-- RECORDS PROVIDED follows --

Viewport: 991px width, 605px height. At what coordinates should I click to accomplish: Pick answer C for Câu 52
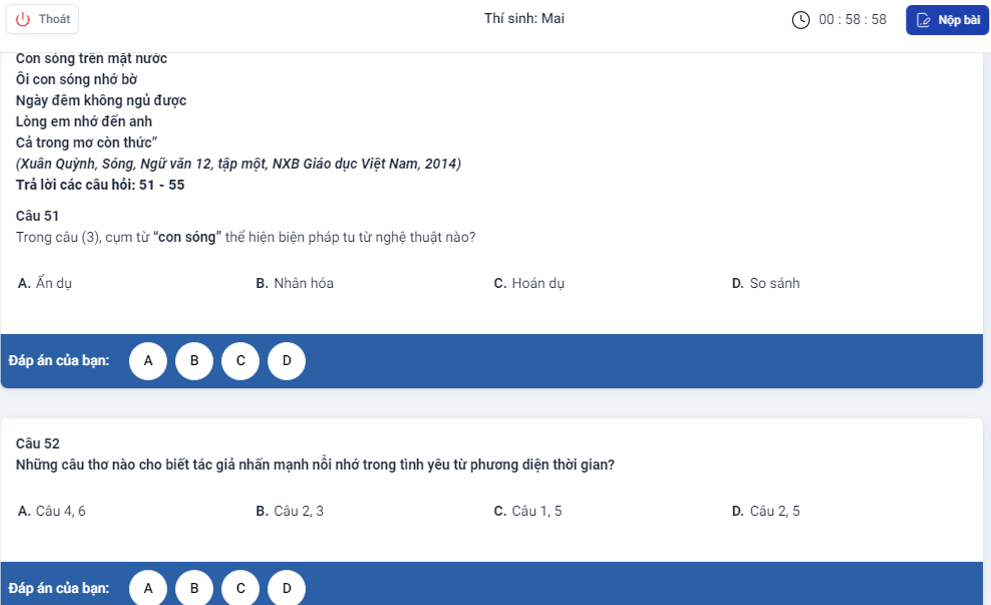[x=240, y=588]
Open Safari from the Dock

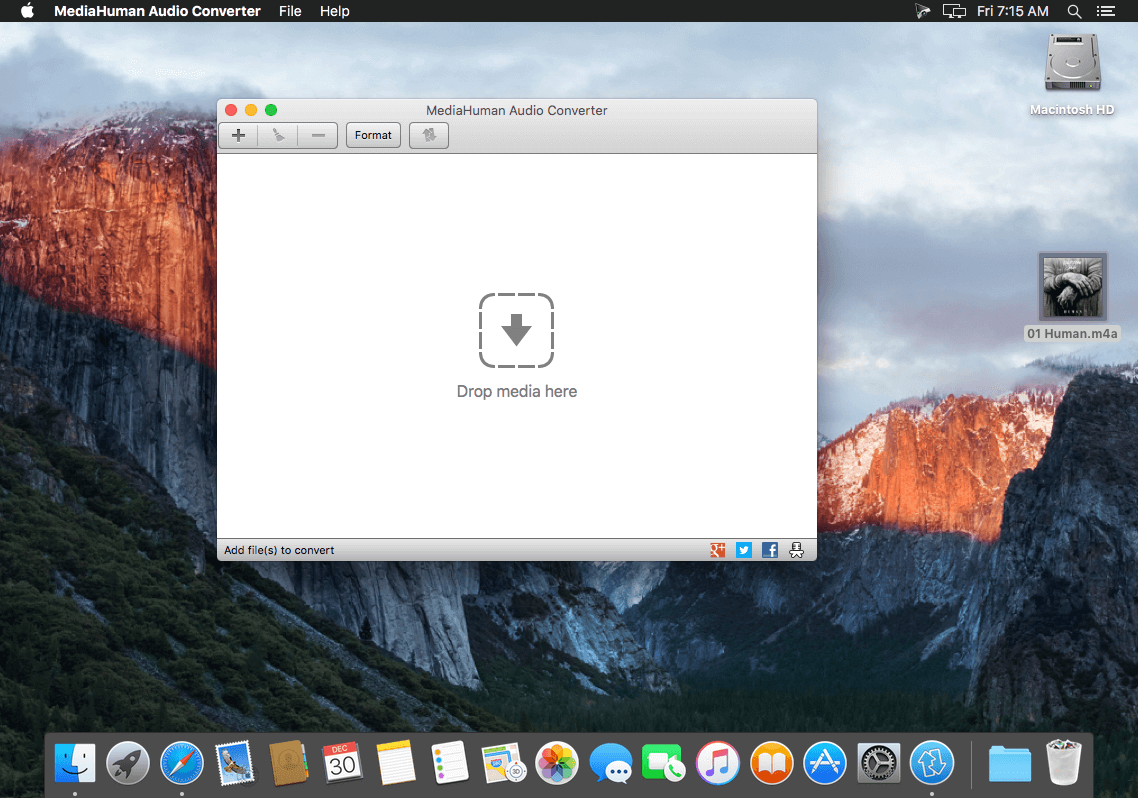181,763
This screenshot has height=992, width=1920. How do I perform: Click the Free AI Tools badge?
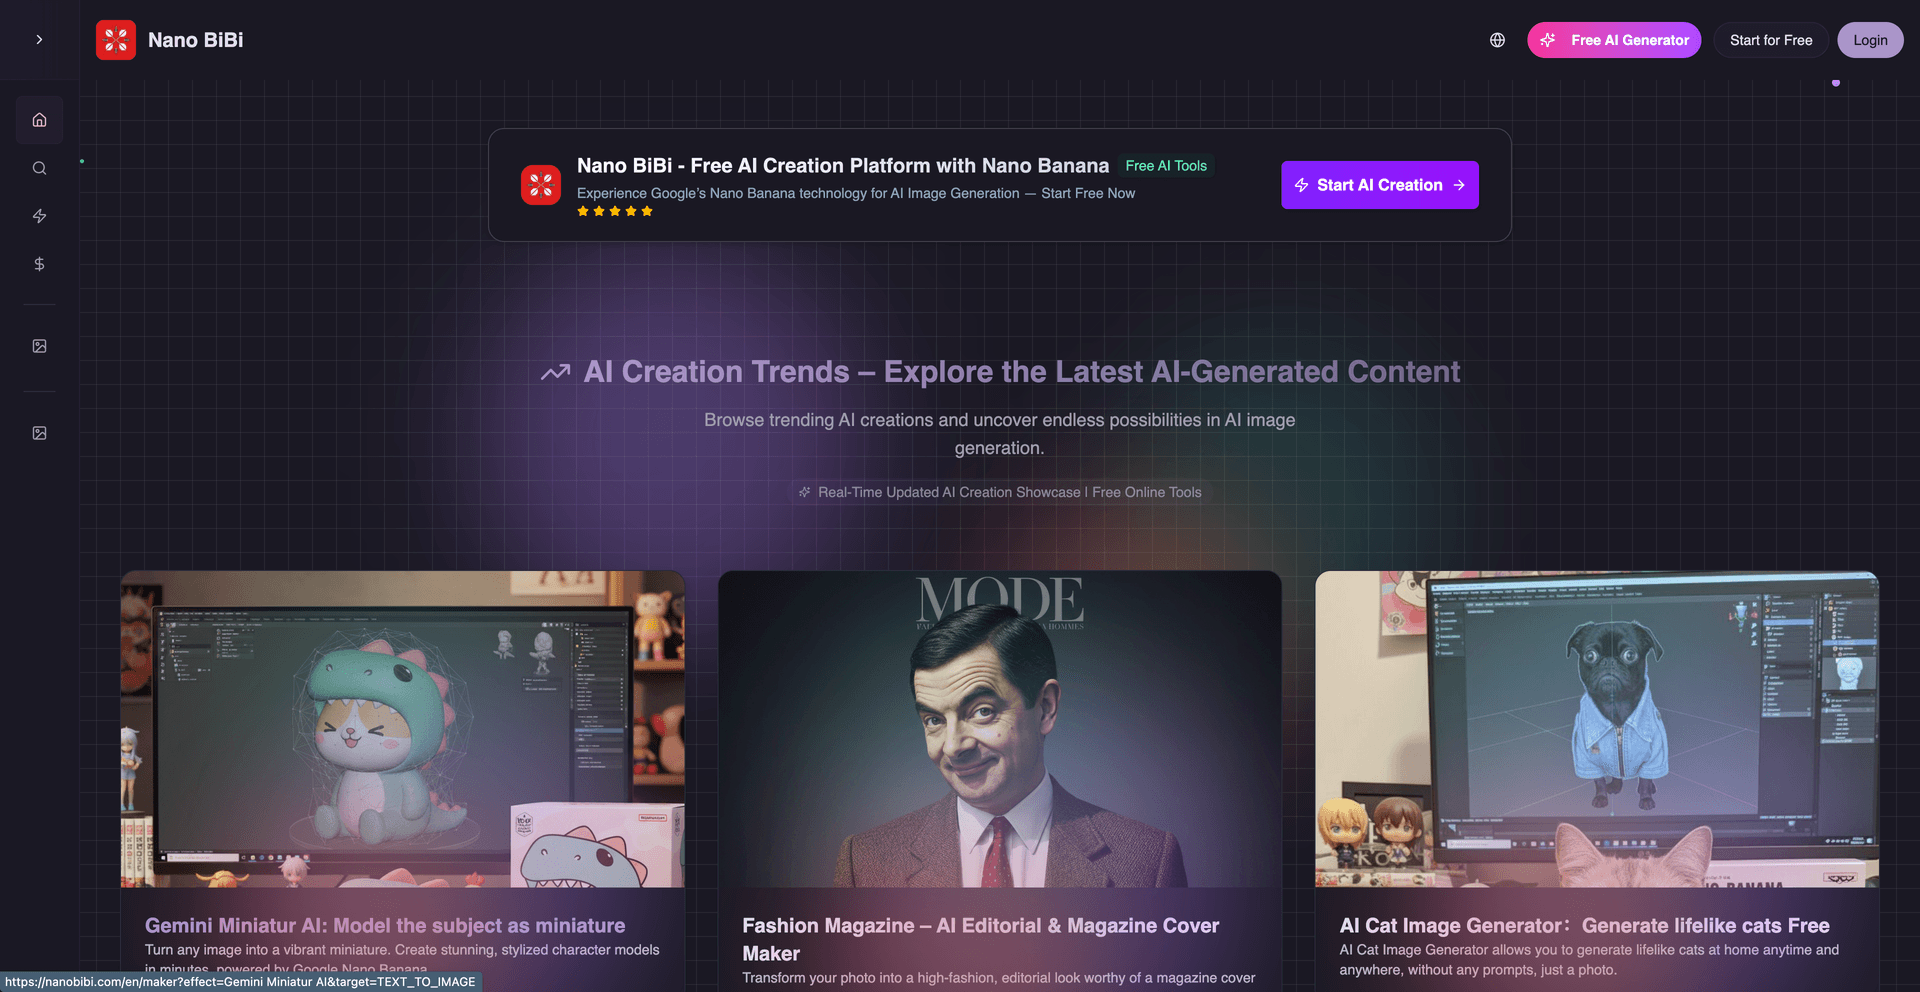(1165, 166)
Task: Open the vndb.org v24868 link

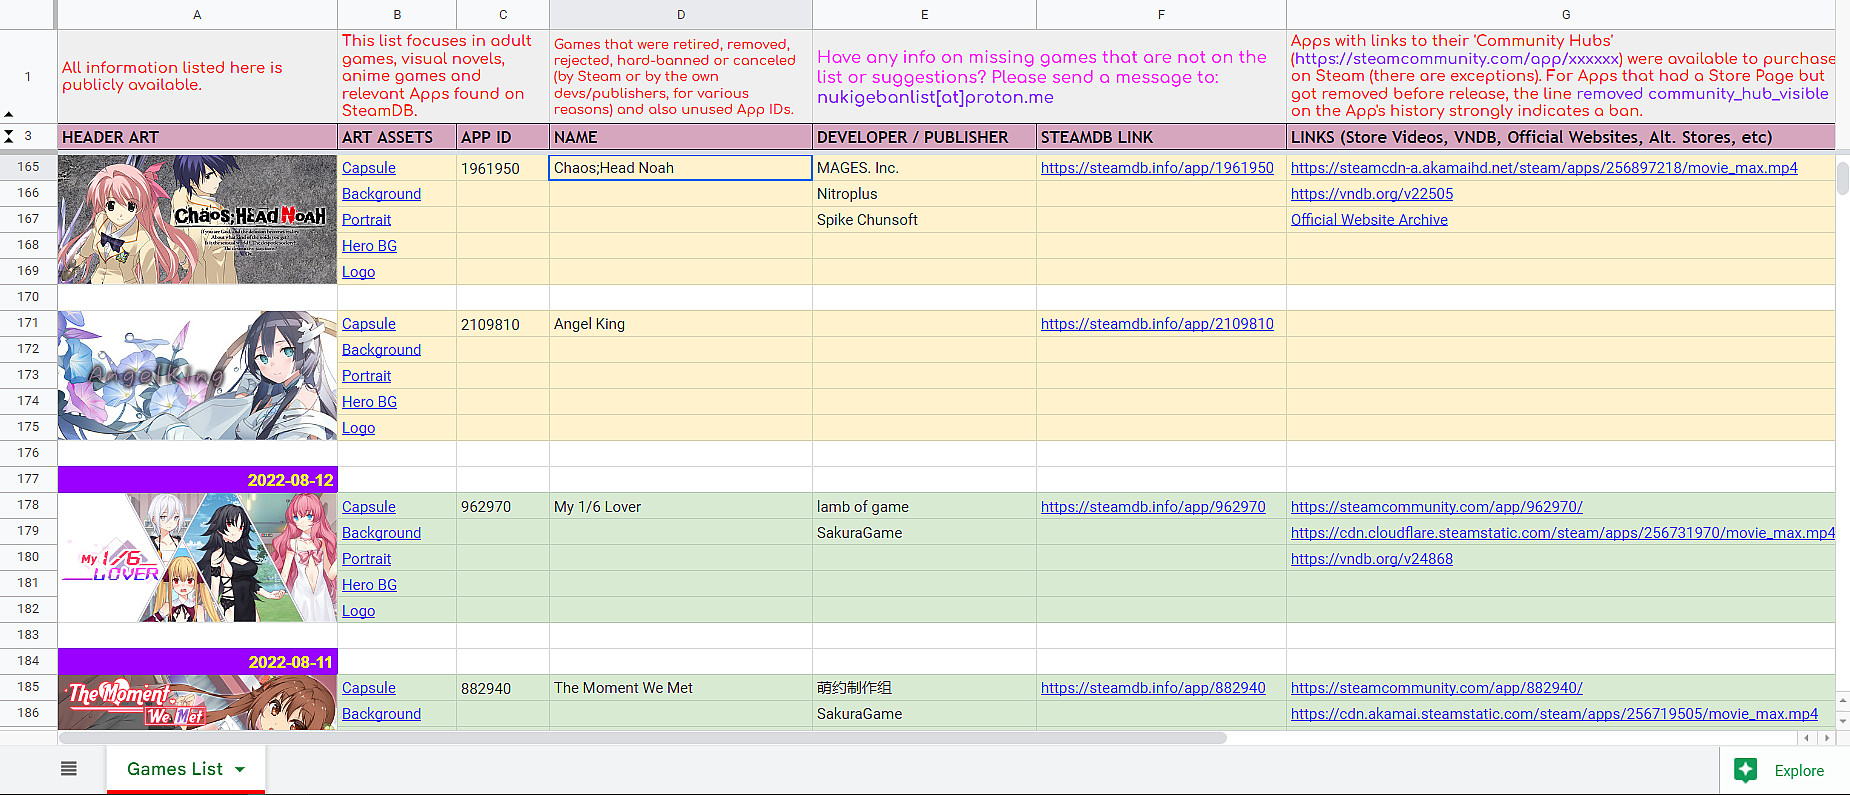Action: click(x=1371, y=559)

-- RECORDS PROVIDED concluded --

PROBLEM DESCRIPTION » Only the lines from the one containing "This screenshot has" through the final line of the data should be given again, exactly and without pictures.

OUTPUT »
This screenshot has height=992, width=1920. How do I perform: Click the Free AI Tools badge?
(1165, 166)
Task: Open the vndb.org v24868 link

Action: click(x=1371, y=559)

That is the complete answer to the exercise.